--- Exercise task 1 ---
In the commit log, what did Evan Hunt's commit add separate barrier objects for?

--- Selection ---

Commit Graph

14387 Commits

Author SHA1 Message Date
Evan Hunt
9c577e10c3 use separate barriers for "stop" and "listen" operations
On some platforms, when a synchronizing barrier is cleared, one
thread can progress while other threads are still in the process
of releasing the barrier. If a barrier is reused by the progressing
thread during this window, it can cause a deadlock. This can occur if,
for example, we stop listening immediately after we start, because the
stop and listen functions both use socket->barrier.  This has been
addressed by using separate barrier objects for stop and listen.
2023-01-07 16:30:21 -08:00
Ondřej Surý
44135371df Deduplicate DNS_RBTDB_STRONG_RWLOCK_CHECK macros
There were couple of redundant macros on both sides of
DNS_RBTDB_STRONG_RWLOCK_CHECK #ifdef block.  Use a single set of
macros, but disable the extra REQUIRES if the #define is not set.
2023-01-06 08:56:31 +01:00
Ondřej Surý
d693c2e7a0 Extend expire_header() to check node lock type
Extend the expire_header() to accept the node lock type as one of the
arguments and check whether the the node lock is always write locked +
fix that bug.

While doing that, it was found that expire_header() invocation in
rdataset_expire() passes `false` as a type of tree lock instead of
`isc_rwlocktype_none`.

(Un)fortunately, both values mapped to 0, so no harm was done, but it
has been fixed nevertheless.
2023-01-06 08:43:16 +01:00
Ondřej Surý
20670ee22d Replace repetetive _TRYUPGRADE() with _FORCEUPGRADE() macros
There was a repetetive pattern:

    if (NODE_TRYUPGRADE(&nodelock->lock, nlocktypep) != ISC_R_SUCCESS)
    {
        NODE_UNLOCK(&nodelock->lock, nlocktypep);
        NODE_WRLOCK(&nodelock->lock, nlocktypep);
    }

Instead of doing that over again, introduce new NODE_FORCEUPGRADE()
and TREE_FORCEUPGRADE() that does exactly this code, and simplify
the aforementioned code with just:

    NODE_FORCEUPGRADE(&nodelock->lock, nlocktypep);
2023-01-05 22:18:40 +01:00
Ondřej Surý
6613f89c62 Enhance the isc_loop unit to allow reference count tracking
Use ISC_REFCOUNT_TRACE_{IMPL,DECL} to allow better isc_loop reference
tracking - use `#define ISC_LOOP_TRACE 1` in <isc/loop.h> to enable.
2023-01-05 12:33:15 +00:00
Ondřej Surý
6553927d27 Enforce strong thread-affinity on StreamDNS sockets
Add a check that the isc__nm_streamdns_read(), isc__nm_streamdns_send(),
and isc__nm_streamdns_close() are being called from the matching thread.

--- Supplied records ---
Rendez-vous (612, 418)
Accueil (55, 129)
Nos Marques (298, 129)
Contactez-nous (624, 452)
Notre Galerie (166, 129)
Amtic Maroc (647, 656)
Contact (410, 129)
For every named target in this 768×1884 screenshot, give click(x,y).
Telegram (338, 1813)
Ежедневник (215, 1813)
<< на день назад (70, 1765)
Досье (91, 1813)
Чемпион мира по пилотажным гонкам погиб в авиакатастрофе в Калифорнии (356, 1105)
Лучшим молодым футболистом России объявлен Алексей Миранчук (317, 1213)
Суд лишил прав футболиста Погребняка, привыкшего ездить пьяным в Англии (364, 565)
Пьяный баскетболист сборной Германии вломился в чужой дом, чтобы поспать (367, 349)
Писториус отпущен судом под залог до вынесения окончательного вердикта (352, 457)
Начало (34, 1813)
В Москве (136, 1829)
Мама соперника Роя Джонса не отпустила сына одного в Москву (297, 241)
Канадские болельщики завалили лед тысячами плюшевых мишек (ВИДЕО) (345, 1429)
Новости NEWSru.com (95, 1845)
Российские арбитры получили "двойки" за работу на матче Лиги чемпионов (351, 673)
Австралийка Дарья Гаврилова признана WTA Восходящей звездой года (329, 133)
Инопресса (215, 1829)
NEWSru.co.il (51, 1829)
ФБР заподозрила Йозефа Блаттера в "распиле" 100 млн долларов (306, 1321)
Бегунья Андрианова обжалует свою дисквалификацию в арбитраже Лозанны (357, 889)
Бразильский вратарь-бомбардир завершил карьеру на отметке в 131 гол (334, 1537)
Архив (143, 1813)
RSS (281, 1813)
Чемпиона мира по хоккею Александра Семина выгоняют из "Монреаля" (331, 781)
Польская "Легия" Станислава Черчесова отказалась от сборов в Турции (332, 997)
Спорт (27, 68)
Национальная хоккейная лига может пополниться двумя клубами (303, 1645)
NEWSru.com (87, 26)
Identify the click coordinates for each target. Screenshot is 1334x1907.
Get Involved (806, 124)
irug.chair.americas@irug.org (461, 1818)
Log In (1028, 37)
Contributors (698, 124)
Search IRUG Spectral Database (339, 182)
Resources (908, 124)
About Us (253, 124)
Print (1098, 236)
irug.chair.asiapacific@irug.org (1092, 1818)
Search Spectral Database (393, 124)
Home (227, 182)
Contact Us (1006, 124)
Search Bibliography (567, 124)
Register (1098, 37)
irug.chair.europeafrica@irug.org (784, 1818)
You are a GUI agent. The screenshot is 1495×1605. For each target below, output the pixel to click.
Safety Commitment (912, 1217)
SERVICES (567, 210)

--- Exercise task 2 ---
Recast the records as a numbered list, beginning with the line that contains "NEWSru.co.il (51, 1829)" and continuing through the line that contains "Национальная хоккейная лига". Leave out blank lines.

--- Final result 1 ---
Stop and listen.

--- Final result 2 ---
1. NEWSru.co.il (51, 1829)
2. ФБР заподозрила Йозефа Блаттера в "распиле" 100 млн долларов (306, 1321)
3. Бегунья Андрианова обжалует свою дисквалификацию в арбитраже Лозанны (357, 889)
4. Бразильский вратарь-бомбардир завершил карьеру на отметке в 131 гол (334, 1537)
5. Архив (143, 1813)
6. RSS (281, 1813)
7. Чемпиона мира по хоккею Александра Семина выгоняют из "Монреаля" (331, 781)
8. Польская "Легия" Станислава Черчесова отказалась от сборов в Турции (332, 997)
9. Спорт (27, 68)
10. Национальная хоккейная лига может пополниться двумя клубами (303, 1645)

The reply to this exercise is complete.